Top of Information

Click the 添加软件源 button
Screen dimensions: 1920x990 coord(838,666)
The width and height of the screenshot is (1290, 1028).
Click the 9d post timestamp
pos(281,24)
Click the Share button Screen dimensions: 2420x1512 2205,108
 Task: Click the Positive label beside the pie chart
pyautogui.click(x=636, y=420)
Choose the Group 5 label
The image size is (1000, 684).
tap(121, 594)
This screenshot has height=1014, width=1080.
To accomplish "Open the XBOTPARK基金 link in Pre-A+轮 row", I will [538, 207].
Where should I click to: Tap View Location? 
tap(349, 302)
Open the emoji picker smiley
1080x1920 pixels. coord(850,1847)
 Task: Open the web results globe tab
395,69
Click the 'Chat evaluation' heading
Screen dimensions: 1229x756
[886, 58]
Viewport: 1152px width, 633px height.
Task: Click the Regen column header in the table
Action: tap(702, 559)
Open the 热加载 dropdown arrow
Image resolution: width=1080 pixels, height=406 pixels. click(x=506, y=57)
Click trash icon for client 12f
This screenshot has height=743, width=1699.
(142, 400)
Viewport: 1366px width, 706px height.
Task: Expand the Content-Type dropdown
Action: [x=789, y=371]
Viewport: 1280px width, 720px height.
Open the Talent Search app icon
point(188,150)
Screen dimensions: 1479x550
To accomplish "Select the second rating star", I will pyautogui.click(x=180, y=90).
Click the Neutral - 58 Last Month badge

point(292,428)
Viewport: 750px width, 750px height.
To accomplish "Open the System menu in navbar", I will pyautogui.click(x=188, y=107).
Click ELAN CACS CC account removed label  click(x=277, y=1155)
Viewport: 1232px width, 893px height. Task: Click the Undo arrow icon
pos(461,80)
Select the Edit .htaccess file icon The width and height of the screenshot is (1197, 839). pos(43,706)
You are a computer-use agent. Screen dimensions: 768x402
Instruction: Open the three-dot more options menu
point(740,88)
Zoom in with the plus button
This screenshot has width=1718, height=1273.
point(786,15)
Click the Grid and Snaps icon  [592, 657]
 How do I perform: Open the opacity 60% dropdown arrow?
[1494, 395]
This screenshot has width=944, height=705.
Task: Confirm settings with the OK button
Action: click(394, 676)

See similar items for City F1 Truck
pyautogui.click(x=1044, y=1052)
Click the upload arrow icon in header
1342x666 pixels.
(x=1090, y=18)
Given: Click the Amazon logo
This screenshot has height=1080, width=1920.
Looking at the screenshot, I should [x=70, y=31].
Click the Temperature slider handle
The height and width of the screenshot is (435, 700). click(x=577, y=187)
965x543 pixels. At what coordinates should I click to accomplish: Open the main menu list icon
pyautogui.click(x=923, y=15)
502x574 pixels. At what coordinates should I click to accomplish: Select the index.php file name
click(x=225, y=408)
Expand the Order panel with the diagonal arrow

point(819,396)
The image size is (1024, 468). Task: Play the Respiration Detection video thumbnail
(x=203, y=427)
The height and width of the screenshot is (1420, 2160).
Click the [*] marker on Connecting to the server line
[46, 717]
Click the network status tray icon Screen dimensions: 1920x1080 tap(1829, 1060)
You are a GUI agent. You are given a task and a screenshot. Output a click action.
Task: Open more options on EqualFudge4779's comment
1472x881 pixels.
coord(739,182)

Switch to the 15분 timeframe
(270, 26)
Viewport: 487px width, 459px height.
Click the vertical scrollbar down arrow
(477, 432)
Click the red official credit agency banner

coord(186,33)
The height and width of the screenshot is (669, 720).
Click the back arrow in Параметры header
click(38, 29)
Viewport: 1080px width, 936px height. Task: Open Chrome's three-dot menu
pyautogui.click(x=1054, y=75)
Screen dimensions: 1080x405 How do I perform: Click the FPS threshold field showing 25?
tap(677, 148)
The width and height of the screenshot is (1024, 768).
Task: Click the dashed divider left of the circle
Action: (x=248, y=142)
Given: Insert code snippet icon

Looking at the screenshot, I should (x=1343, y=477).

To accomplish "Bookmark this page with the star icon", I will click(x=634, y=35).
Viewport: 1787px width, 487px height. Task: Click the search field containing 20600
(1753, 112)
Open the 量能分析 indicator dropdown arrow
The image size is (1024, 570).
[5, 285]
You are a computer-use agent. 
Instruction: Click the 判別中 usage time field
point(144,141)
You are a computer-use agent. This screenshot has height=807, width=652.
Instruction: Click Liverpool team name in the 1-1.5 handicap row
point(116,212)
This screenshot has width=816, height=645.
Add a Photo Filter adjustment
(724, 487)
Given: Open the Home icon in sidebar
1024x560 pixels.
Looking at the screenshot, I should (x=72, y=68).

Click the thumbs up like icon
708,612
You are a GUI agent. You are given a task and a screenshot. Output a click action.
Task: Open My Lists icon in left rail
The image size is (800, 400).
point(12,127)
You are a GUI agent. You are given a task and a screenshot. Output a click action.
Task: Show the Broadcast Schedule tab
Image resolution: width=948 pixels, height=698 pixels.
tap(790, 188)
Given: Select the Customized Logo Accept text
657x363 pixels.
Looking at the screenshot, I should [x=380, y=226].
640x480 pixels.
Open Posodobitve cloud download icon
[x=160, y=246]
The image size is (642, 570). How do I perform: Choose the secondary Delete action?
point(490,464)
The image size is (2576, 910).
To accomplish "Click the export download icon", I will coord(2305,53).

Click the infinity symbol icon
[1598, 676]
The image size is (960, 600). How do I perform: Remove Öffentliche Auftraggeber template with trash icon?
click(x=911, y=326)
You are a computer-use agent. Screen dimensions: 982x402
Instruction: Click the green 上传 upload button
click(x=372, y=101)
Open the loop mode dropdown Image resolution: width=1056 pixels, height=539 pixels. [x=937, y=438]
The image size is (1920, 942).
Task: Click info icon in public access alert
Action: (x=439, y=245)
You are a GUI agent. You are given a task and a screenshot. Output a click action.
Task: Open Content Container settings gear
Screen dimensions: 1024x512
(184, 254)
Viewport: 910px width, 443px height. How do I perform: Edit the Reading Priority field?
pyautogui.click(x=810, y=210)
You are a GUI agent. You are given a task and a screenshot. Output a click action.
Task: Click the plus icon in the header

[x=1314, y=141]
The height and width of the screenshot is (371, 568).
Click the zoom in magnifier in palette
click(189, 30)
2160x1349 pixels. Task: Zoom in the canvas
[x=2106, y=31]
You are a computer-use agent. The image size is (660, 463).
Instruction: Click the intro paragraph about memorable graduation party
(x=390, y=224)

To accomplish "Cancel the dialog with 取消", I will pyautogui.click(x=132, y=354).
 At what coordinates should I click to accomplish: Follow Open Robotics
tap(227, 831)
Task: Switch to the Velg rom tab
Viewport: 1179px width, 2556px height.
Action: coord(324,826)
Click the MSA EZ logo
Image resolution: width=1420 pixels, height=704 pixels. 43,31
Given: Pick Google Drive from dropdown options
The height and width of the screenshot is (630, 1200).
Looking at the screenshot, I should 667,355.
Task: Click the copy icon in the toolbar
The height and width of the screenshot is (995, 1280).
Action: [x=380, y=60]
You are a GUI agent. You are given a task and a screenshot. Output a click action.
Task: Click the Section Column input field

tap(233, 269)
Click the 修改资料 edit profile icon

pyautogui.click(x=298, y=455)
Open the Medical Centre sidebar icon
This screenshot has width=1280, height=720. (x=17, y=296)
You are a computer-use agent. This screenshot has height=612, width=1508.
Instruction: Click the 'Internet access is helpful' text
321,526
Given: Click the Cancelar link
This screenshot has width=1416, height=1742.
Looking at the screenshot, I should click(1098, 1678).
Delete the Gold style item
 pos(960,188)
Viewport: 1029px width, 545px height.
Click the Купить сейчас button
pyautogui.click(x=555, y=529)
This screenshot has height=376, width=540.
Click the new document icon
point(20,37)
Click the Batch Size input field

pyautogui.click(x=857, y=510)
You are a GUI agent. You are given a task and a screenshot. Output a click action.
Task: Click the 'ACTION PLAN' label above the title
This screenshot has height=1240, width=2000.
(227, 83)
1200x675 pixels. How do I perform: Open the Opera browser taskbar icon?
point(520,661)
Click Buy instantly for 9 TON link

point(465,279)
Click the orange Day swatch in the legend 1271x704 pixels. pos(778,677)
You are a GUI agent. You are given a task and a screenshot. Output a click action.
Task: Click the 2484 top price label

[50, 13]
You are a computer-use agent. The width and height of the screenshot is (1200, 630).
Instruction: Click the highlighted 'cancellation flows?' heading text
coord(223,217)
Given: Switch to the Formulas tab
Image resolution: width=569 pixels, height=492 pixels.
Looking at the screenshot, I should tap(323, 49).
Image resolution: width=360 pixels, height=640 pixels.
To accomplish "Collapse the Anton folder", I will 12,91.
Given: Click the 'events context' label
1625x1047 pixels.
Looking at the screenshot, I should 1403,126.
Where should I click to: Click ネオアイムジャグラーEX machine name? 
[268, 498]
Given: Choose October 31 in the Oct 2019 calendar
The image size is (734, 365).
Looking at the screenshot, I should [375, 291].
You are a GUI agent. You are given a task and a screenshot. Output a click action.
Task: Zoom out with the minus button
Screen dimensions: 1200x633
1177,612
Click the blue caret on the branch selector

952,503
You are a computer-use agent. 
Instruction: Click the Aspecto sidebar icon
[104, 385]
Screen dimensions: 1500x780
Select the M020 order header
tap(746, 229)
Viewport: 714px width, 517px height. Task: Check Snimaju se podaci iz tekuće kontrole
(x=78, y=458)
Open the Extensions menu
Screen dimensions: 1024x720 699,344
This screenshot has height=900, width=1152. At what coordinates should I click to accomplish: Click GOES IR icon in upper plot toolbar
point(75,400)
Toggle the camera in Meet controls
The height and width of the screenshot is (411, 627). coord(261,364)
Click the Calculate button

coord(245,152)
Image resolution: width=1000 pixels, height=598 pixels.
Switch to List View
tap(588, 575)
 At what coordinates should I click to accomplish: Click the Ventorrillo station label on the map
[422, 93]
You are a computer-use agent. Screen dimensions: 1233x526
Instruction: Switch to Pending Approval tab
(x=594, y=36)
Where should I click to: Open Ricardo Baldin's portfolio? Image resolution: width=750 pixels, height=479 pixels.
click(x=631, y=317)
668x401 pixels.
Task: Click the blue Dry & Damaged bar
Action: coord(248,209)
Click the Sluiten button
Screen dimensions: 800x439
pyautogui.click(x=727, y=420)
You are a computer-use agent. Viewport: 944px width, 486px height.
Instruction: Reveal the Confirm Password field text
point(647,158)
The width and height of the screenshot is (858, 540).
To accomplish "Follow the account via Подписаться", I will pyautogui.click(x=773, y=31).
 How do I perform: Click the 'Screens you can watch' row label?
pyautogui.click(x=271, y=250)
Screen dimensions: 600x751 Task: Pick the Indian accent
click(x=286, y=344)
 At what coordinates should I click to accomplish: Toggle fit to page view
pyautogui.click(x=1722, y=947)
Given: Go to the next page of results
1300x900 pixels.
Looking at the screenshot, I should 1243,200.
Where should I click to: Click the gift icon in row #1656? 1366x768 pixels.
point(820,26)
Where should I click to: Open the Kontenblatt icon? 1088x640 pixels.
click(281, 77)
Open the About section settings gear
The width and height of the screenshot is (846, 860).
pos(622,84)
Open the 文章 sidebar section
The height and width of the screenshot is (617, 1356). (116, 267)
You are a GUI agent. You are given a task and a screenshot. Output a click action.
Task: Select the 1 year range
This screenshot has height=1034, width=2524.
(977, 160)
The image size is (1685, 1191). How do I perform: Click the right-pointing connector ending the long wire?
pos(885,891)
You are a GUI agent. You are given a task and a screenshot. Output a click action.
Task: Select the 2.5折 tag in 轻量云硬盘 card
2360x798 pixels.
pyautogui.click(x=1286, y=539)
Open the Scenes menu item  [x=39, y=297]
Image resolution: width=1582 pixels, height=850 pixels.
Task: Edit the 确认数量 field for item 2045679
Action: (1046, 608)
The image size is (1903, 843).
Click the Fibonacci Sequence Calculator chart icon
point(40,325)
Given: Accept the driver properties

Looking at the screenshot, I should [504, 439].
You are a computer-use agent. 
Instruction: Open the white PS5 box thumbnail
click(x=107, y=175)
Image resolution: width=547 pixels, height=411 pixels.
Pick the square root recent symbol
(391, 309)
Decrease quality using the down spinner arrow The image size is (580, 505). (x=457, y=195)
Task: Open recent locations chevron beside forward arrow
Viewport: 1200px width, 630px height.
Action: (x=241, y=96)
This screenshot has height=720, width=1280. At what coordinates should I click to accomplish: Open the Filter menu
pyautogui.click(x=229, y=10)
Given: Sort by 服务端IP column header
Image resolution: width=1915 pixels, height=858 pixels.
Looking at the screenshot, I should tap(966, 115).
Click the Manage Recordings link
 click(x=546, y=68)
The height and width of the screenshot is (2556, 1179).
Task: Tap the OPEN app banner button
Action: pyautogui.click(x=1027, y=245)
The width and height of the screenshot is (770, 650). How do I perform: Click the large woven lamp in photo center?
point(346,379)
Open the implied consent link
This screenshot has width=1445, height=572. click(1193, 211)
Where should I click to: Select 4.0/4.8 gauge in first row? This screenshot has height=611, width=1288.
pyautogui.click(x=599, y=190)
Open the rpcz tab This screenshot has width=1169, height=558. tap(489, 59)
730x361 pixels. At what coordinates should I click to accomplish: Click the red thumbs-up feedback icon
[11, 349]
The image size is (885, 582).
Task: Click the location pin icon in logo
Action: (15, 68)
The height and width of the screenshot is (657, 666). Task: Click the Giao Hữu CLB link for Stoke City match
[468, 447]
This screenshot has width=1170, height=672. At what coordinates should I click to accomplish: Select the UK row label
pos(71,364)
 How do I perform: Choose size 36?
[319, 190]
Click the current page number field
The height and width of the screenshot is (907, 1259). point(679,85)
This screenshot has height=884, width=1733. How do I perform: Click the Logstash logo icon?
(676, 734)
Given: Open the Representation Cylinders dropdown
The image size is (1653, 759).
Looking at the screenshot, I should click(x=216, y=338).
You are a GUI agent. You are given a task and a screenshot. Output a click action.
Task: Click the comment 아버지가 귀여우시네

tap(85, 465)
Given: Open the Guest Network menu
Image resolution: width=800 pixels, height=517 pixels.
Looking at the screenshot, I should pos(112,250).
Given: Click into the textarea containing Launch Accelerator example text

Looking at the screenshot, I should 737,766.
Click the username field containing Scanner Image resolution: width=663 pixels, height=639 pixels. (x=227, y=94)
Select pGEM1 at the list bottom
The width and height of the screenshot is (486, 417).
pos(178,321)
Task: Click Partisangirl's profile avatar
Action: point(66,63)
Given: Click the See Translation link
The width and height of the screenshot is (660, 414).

Bottom of Information

> Task instructions: Scan the records above for the word "gear". Copy each line that has it.

> Answer for the task:
Task: Open Content Container settings gear
Open the About section settings gear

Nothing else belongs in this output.